Tim Quast on IEX Podcast
Listen on Apple Podcasts | Listen on Google Play Music
In the sense that high-speed transmission lines connecting computerized boxes are the stock market, it’s boxes and lines.
Also, stock exchange IEX, the investors exchange, hosts a podcast called Boxes and Lines that’s moderated by co-founder Ronan Ryan and John “JR” Ramsay, IEX’s chief market policy officer. I joined them for the most recent edition (about 30 mins of jocularity and market structure).
Realize, the stock market is not in New York City. It’s in New Jersey housed in state-of-the-art colocation facilities at Mahwah, Carteret and Secaucus. It’s bits and bytes, boxes and lines.
It’s superfast.
What’s not is the disclosure standard for institutional investors. We wrote about the SEC’s sudden, bizarre move to exclude about 90% of them from disclosing holdings.

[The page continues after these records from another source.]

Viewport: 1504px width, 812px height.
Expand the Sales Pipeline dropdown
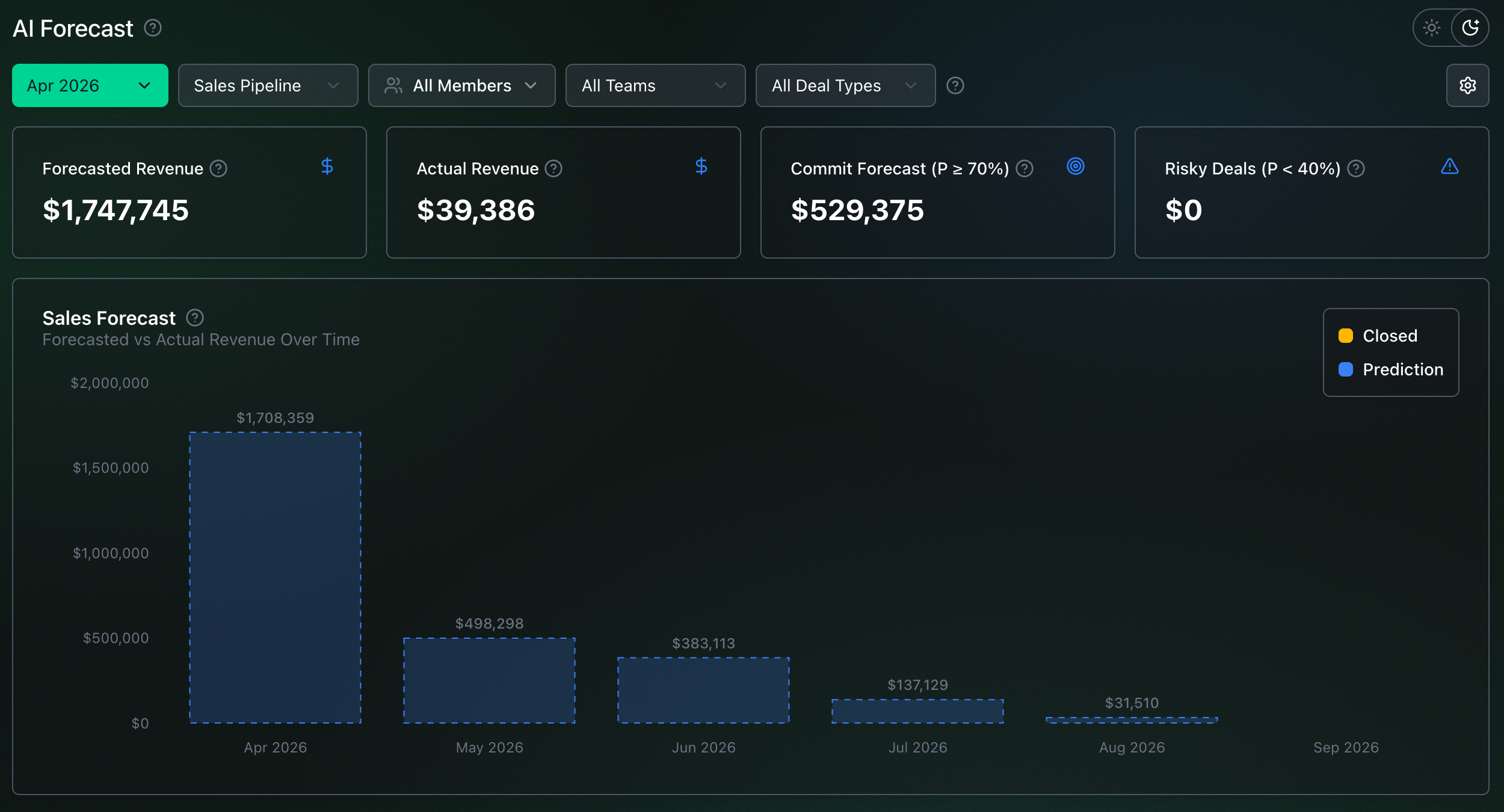click(x=268, y=85)
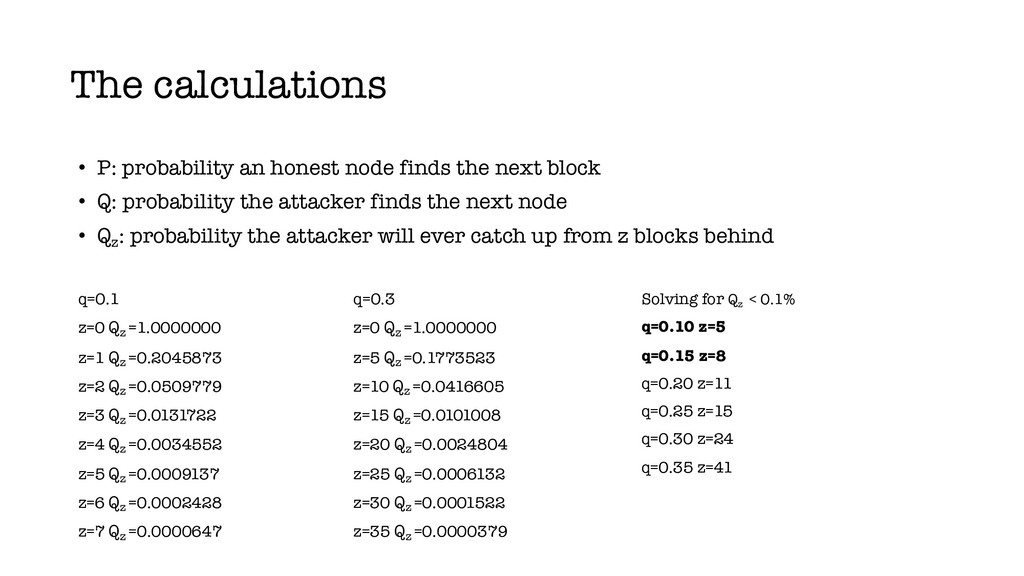This screenshot has width=1024, height=576.
Task: Select the Qz catch up definition bullet
Action: (426, 236)
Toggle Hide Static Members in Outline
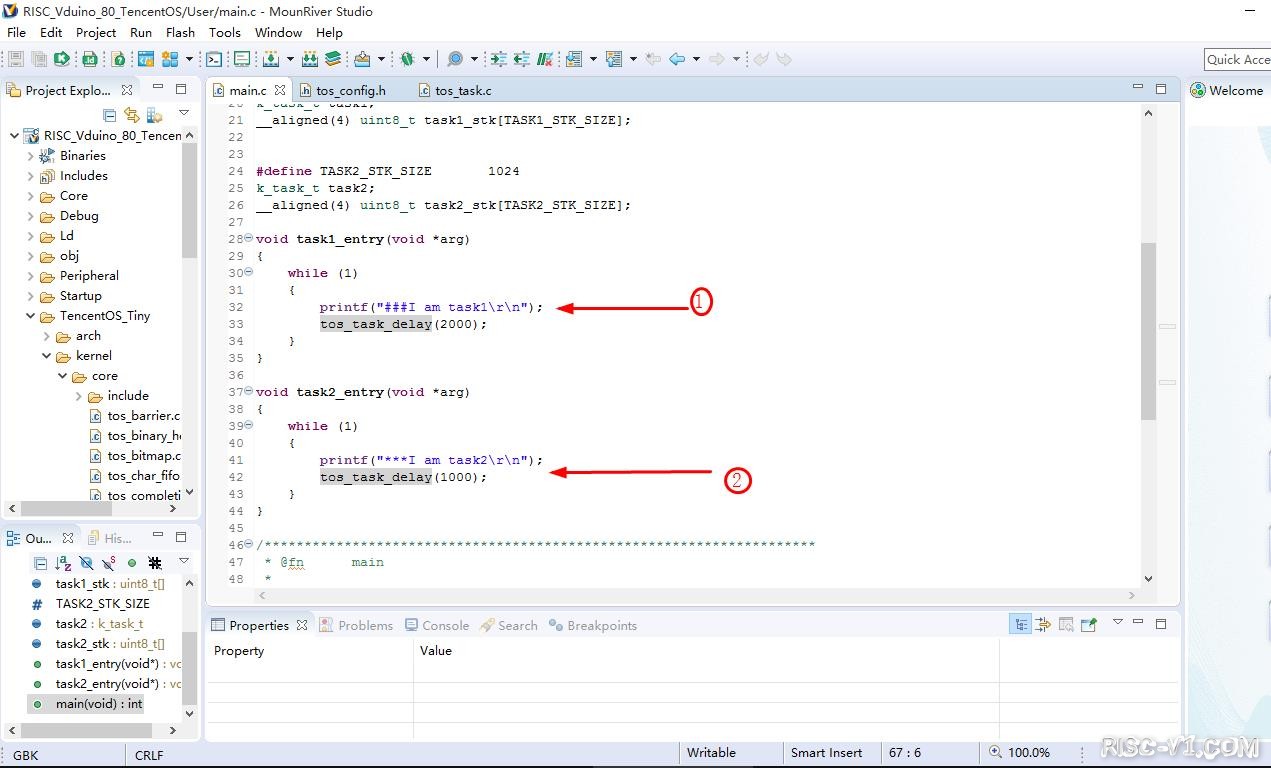 (x=109, y=563)
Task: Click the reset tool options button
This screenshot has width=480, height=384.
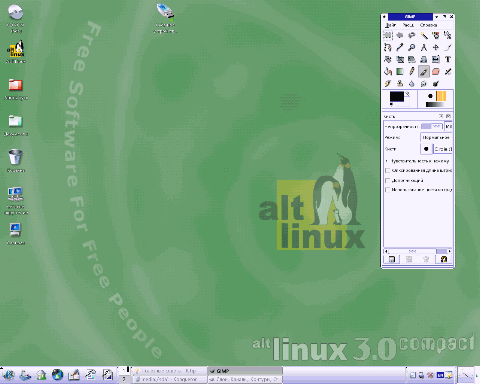Action: (x=444, y=259)
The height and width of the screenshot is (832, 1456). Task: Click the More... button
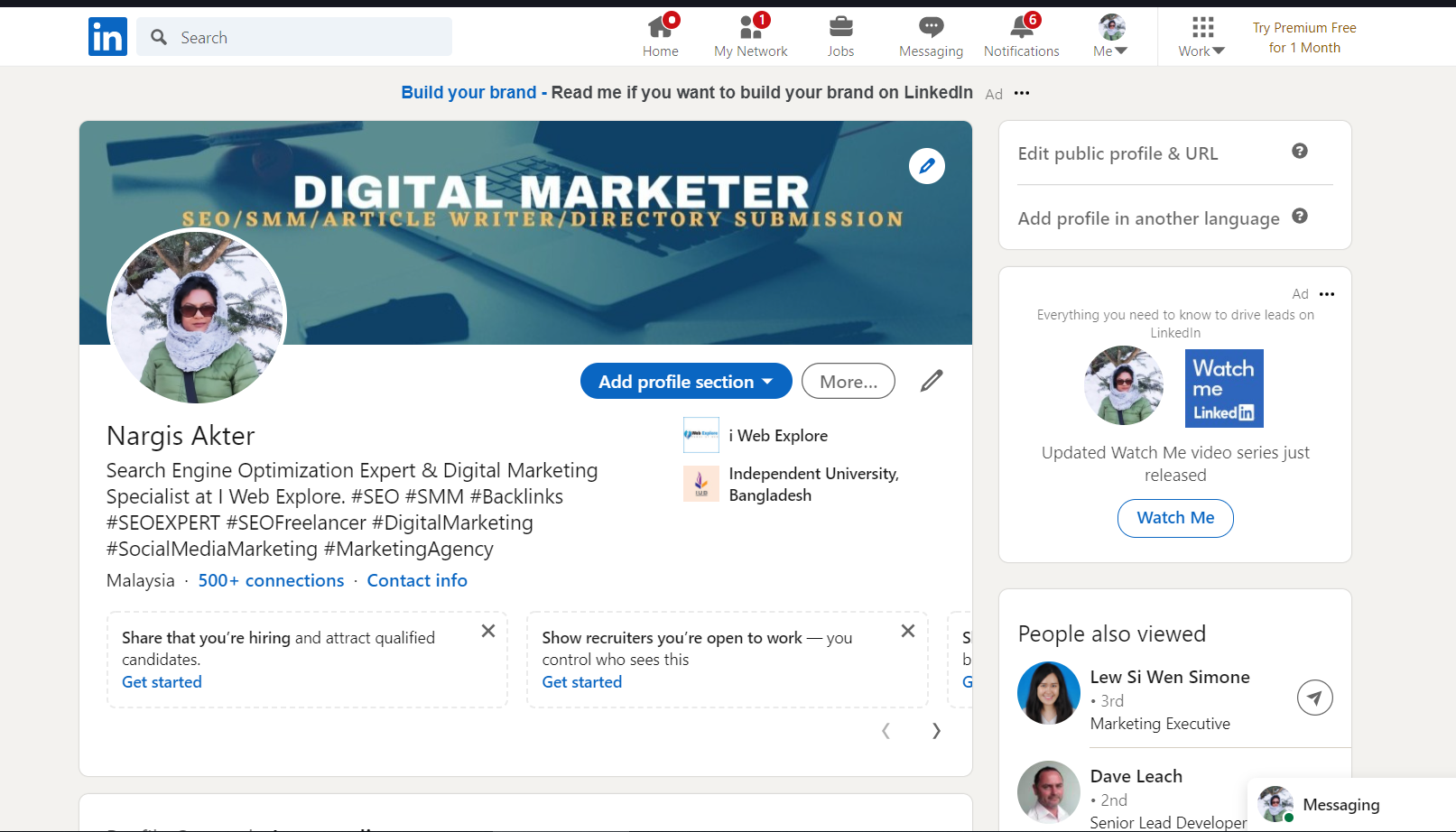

The current standard, which legitimizes the saying “good enough for government work,” is 45 days after the end of the quarter for everybody managing $100 million or more.
We filed our comment letter Monday. It’ll post here at some point, where you can see all comments. You can read it here now.

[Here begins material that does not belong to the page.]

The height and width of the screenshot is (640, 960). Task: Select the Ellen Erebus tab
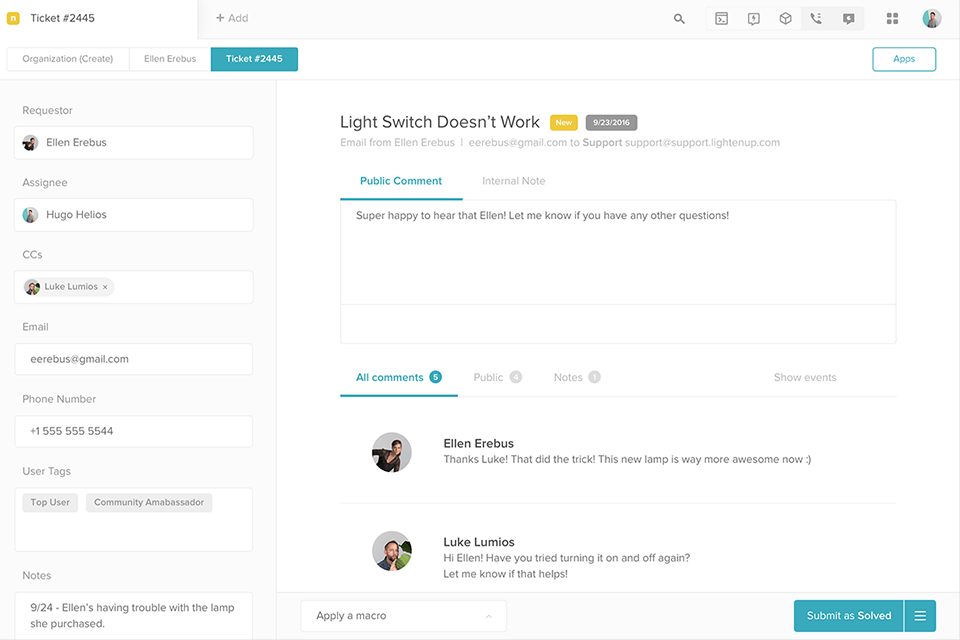point(170,59)
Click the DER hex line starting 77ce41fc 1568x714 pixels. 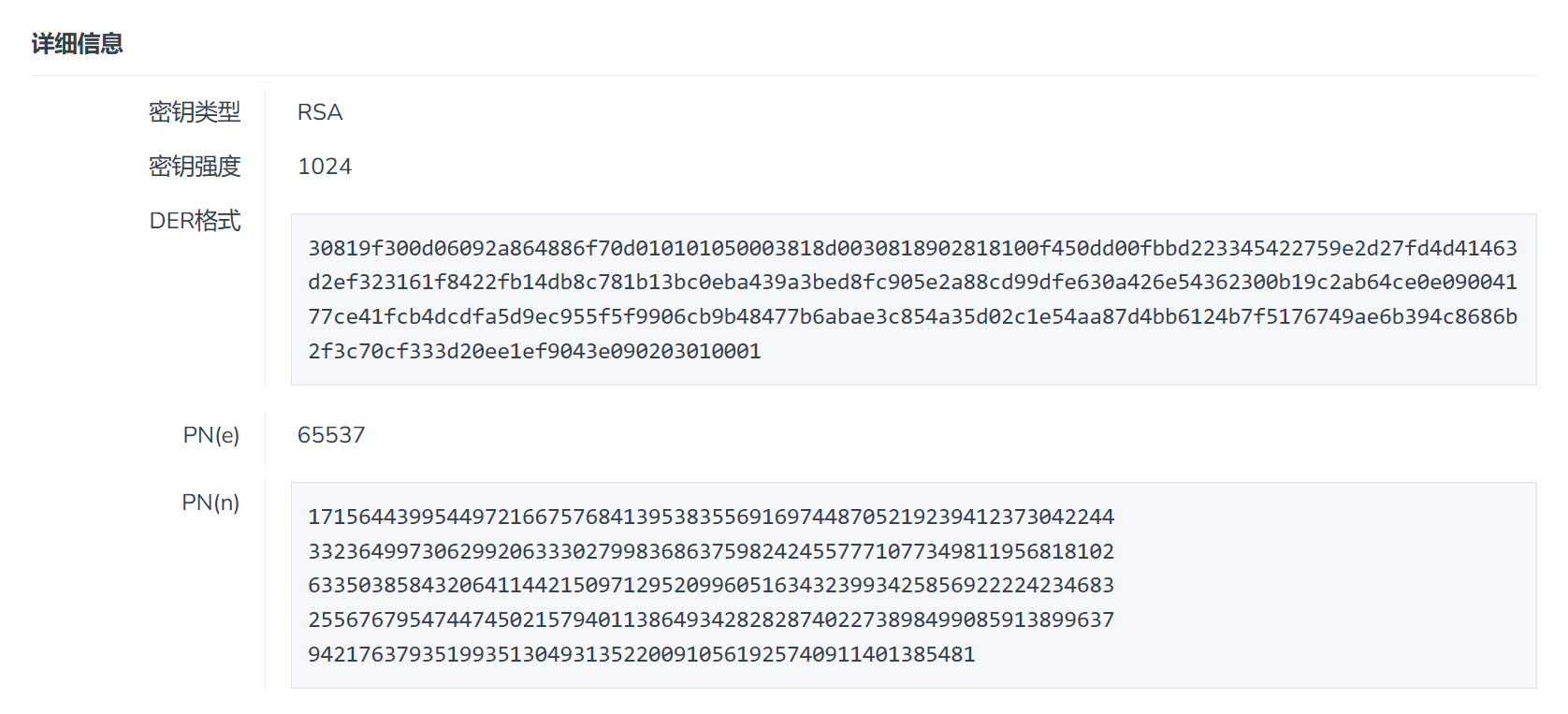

The government’s job is to provide a transparent and fair playing field. Yet the same SEC regulates the stock market located in New Jersey. Boxes and lines.
FB, AAPL, AMZN, NFLX, GOOG, GOOGL, MSFT, AMD, TSLA and SHOP alone trade over 2.5 MILLION times, over $80 billion worth of stock. Every day.
And the standard for measuring who owns the stock is 45 days past the end of each quarter. A quarter has about 67 trading days, give or take. Add another 30 trading days. Do the math. That’s 250 million trades, about $7.9 trillion of dollar-flow. In 10 stocks.
Why should the market function at the speed of light while investors report shareholdings at the speed of smell? Slower, really.
Do we really need to know who owns stocks? The constituency deserving transparency most is the only other one in the market with large regulatory disclosure requirements: Public companies.
They have a fiduciary responsibility to their owners. The laws require billions of dollars of collective spending by public companies on financial performance and governance.
How incoherent would it be if regulations demand companies disgorge expensive data to unknown holders?
As to retail money, the Securities Act of 1933, the legislative basis for now decades of amendments and regulation, had its genesis in protecting Main Street from fraud and risk. The principal weapon in that effort has long been transparency.
Now, the good news is we don’t depend on owners to understand prices. It’s not the right way to see the market now.
Take TSLA, now the world’s most actively traded – we believe – individual stock. SPY trades more but it’s an ETF. Active money has been selling it. But shorting is down, Passive Investment is down 21% the past week. TSLA won’t fall far if Passives stay put.
That’s market structure. It’s the most relevant measurement technique for modern markets. It turns boxes and lines into predictive behavioral signals.
Investors, that’s what Market Structure EDGE offers, to help you make better decisions.
Predictive analytics are superior to peering into the long past to see what people were doing eons ago in market-structure years. Still, that doesn’t mean the SEC should throw out ownership transparency, leaving issuers with empty boxes and wandering lines.
PS – Speaking of market structure, if you read last week’s blog, we said Industrials would likely be down. They are. And Patterns say there’s more to come. In fact, the market signals coming modest weakness. The Big One is lurking again but it’s not at hand yet.